Site icon Tribuna de Minas

O inverno e a estação velhice

PUBLICIDADE

As estações climáticas do ano guardam entre si alusões e referências poéticas ao período da nossa existência humana. Não é raro, a gente encontrar nos livros, filósofos, poetas, salmistas e outros autores fazerem comparações das fases da nossa vida – infância, adolescência e envelhecimento – com a passagem das etapas da natureza em nós. Por exemplo, a primavera, o outono (nem tanto, eu acho) e o verão ficam relacionados às gerações mais jovens. A representação do sol, das flores e folhas viçosas. O inverno fica selado às pessoas mais idosas. É muito comum constatar nas leituras de poemas e outros gêneros literários, (fique atento caro leitor e leitora) a associação que é feita entre inverno e envelhecimento. Poeticamente, eu penso até que dá uma estética bonita e interessante. Uma bela imagem cinematográfica. Eu acho bonito! Eu curto o inverno. As pessoas ficam mais bonitas, mais elegantes. Vestem-se melhores. Parecem mais bonitas do que são.

O que não pode acontecer, mas, infelizmente acontece é a associação simbólica imediata que nós fazemos de que a velhice como o frio são insensíveis a qualquer nascimento. De ideias, de amores, de amizades, de encontros, de afetos e de vida. Por que será? Porque nós fomos criados e educados com muitos preconceitos e tabus na representação social, de que as pessoas idosas não dão mais frutos. São folhas secas e mortas que caem ao chão. Estão suscetíveis a qualquer vento.
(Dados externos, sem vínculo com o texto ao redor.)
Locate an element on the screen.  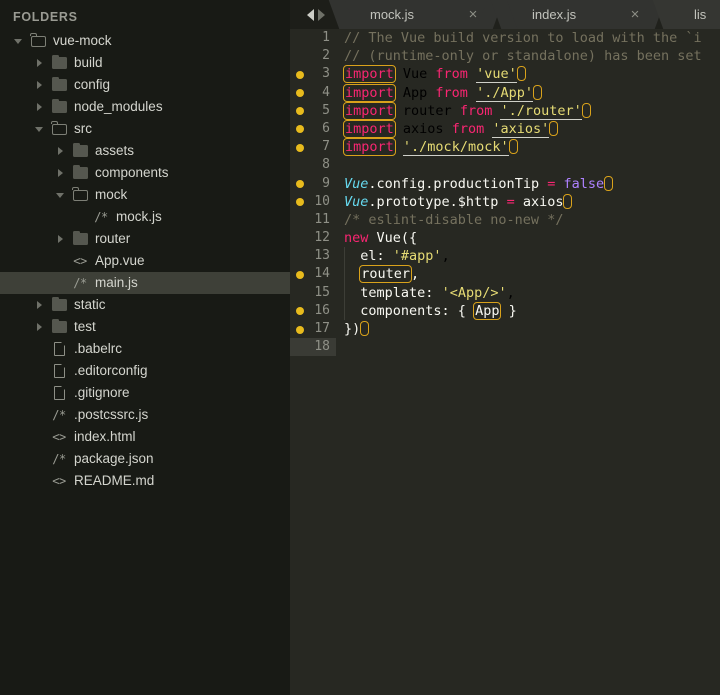
code-text: template: '<App/>', is located at coordinates (426, 292).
São pessoas frágeis, chatas, ranzinzas, mal humoradas e fechadas. Não só tem as mãos enfiadas nos bolsos das calças, como tem o coração trancado para a vida e para o outro. A imagem social dos mais idosos chega muito mal no nosso imaginário, na nossa cabeça.

PUBLICIDADE

A “velha do saco” diz bem sobre essa construção preconceituosa de que a velhice é feia e repugnante.Eu cresci com um medo danado da “velha do saco” me pegar, a cada recusa que dava no garfo durante as refeições: tinha que comer tudo, não deixar nada sobrar no prato, se não a “velha do saco” ia me levar. Que imagem eu fui criando na minha cabeça sobre essa senhora? Uma imagem negativa.De uma senhora horrorosa. E claro, que dá muito medo. Assim, foi também com a criação da imagem de Deus, que me foi passada, ainda no quarto de dormir. Deus é um velho barbudo, feio e mal humorado. Que olha tudo. Que vê tudo e que a qualquer hora vai me castigar.
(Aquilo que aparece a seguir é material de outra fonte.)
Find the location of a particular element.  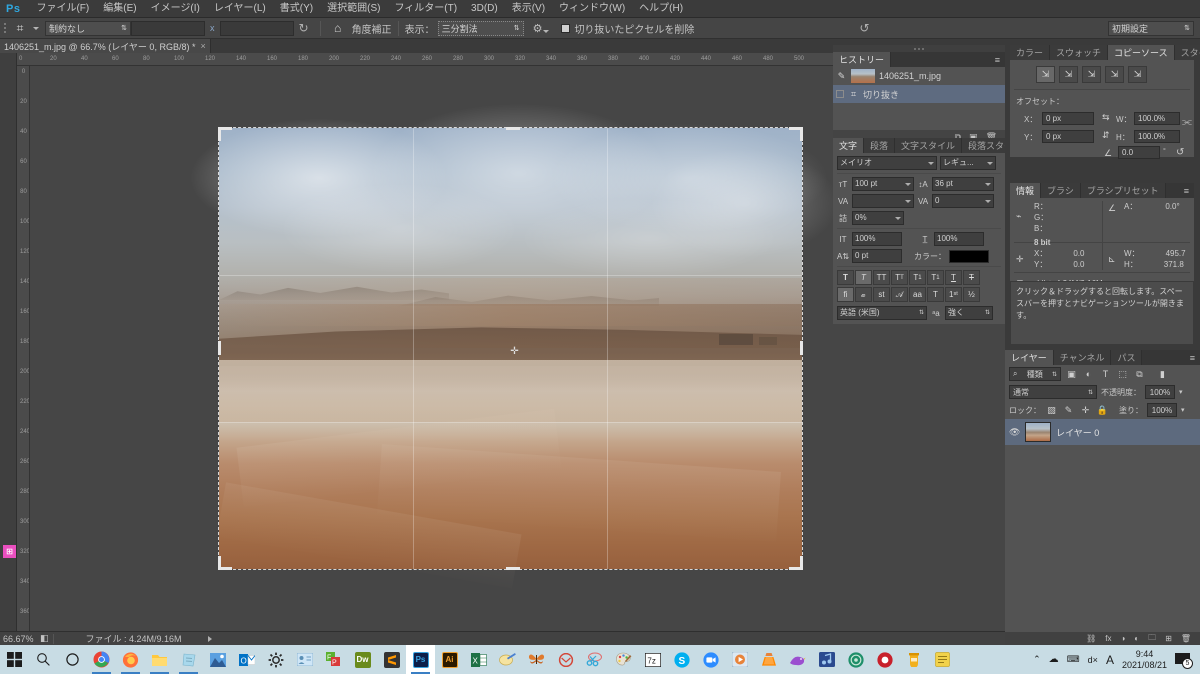

crop-handle-right-center is located at coordinates (802, 348).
Como desconstruir essas imagens? Como inverter ou mudar as estações? Vivendo a vida. Quem disse que o envelhecimento não pode dar frutos? Germinar para a vida? Na reconstrução de imagens reais e positivas sobre a fase do nosso desenvolvimento humano na velhice precisamos de educação. Desconstruir e tirar para fora de nós o que nos fizeram acreditar. O mundo mudou. Os tempos são outros. Vamos viver muito tempo. E lembrando mais uma vez do artista mineiro, “vamos precisar de todo mundo para banir a opressão”.

PUBLICIDADE

Diante da barbárie social e política que cresce dia-a-dia, novas formas de sociabilidades devem ser inventadas. A qualquer custo é fundamental a resistência em atos e comportamentos para salvar e guardar a humanidade dos homens. Não podemos celebrar a conquista da longevidade se não reconhecemos o espaço social das pessoas idosas. Se não respeitamos a preferência no atendimento público para as pessoas idosas. Se as pessoas idosas continuam a perder suas vidas no trânsito da cidade. Se vivem esquecidas e abandonadas na presença de seus familiares. Se não recebem visitas pingadas e rápidas em qualquer dia da semana em Instituições de Longa Permanência. Se a única voz que reconhecem é a do locutor do programa de rádio que é o seu melhor amigo, embora não sabe a cor dos seus olhos. É muita solidão que não larga os dias dos mais velhos (alguns).

A esperança me avisa que novas pessoas idosas estão fazendo da velhice outras estações. Faça frio, faça sol a vida não pára. Nem no inverno, nem na primavera, nem no outono e nem no verão. Para esse inverno que está fazendo na cidade, muito se falou sobre a sua chegada. E ele foi motivo de muitas conversas protocolares, tipo “quebra gelo” principalmente nas corridas de taxi ou de Uber. Ou no elevador! São aquelas conversas amareladas que não acrescentam nada para nós e nem para o nosso dia que está apenas começando ou para o fim de nossa jornada diária.
– Nossa que frio! – Finalmente, chegou o inverno! E a gente vai repetindo essas exclamações, mecanicamente. Na impossibilidade de expressar afeto, de desejar bom dia, como fez o Zeca Baleiro, de cumprimentar o português da padaria.